Neither of these things have anything to do with performance, or with snapshot features, or with price. In fact competitive comparisons usually presume that every vendor has got those two aspects right. They are presumed to be present in every product (and they need to be!).
You could argue that they are two ways to talk about the same thing, but I would argue that availability and data integrity need to be thought of separately. Let me explain:
One aspect of protecting data integrity versus high availability that is often misunderstood, is the difference between what looks like an internal UPS and what is in reality a cache battery. The IBM SVC and the IBM XIV are great examples of this. Both include off the shelf UPSs, and while these UPSs help with availability (by allowing these products to ride out brown outs or momentary building power loss), that is not their primary job.
Their job is in fact to guarantee data integrity. This is because despite the vast amount of money spent on building power, there is no way that an Enterprise storage vendor can presume that any buildings power can be trusted implicitly. There is always the risk that power will fail, for all sorts of reasons, most of them human. I have seen UPS protected data centers grind to a halt because the building manager forgot to check the diesel tank levels. I was in a major banking data center which went dark and stayed dark for many hours when a house electrician did something phenomenally stupid while switching between building power feeds. These things happen. You can engineer your building all you like, Enterprise Storage vendors need to always follow the X-Files rule: Trust No One.

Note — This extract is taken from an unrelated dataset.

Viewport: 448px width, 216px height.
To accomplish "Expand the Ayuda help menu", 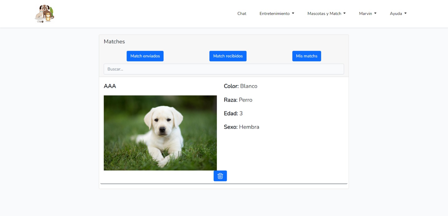I will 396,13.
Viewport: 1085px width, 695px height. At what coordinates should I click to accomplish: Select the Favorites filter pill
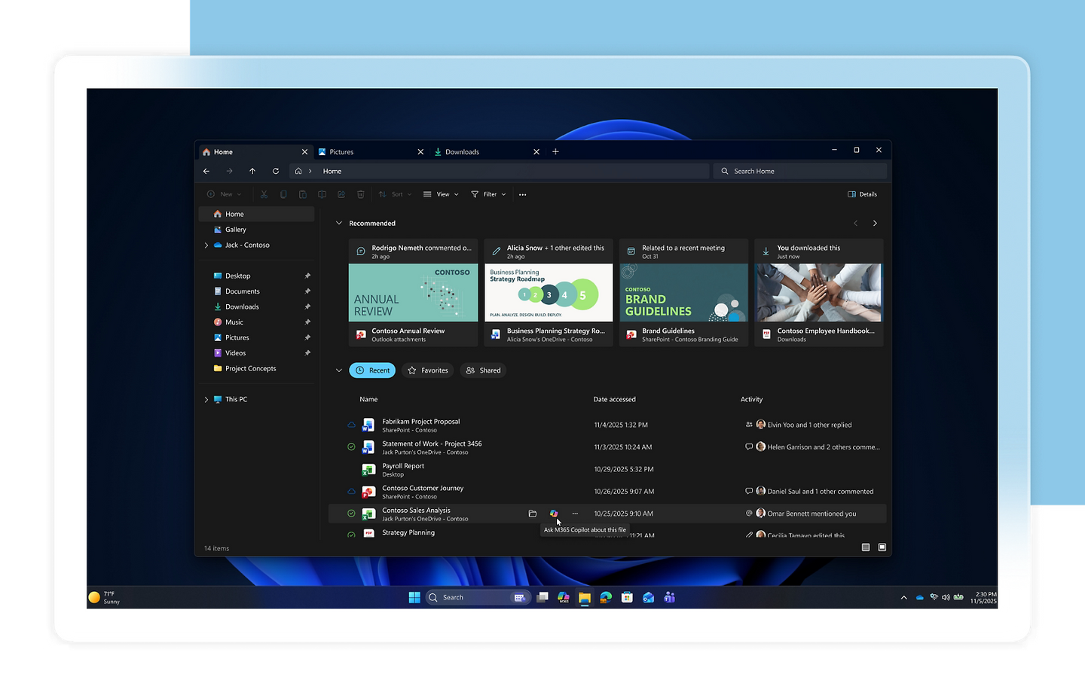point(428,370)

But what does power loss have to do with data integrity? The answer is that practically every piece of Enterprise Storage out there uses DRAM to hold cache data; data that the client thinks has been written to disk (hardened in engineer speak) but is in fact only present in server memory (normally in a least two places for redundancy). If the power goes away, that data needs to be stored somewhere safe or it will be lost… and we don’t want to lose data (especially data the client thinks is actually on disk!).
So we protect that data using built-in battery units. Sometimes all you see is the battery, sometimes you see what looks like a UPS. Sometimes the necessary equipment is totally hidden from you, but I assure you it is there. In every case that battery protection is there to protect your data, to ensure it is never lost. And while those battery backup units may make your storage more available, that is not its first job in life.
What about other products?
- The Storwize V7000 Control Enclosure has batteries that slot into each of the power supplies. You cannot see them from the outside but here is a nice picture of where they hide:
- The DS8000 has multiple redundant batteries located at the bottom left of the rack (from the front). In this InfoCenter image they are labelled as item 4.
- According to the EMC VNX data sheet found here, the VNX contains: “Battery backup to allow for an orderly shutdown and cache de-staging to vault disks in the event of a power failure”.
- According the EMC VMAX data sheet found here, the VMAX contains batteries to guarantee data integrity. The term data integrity is used several times in this respect.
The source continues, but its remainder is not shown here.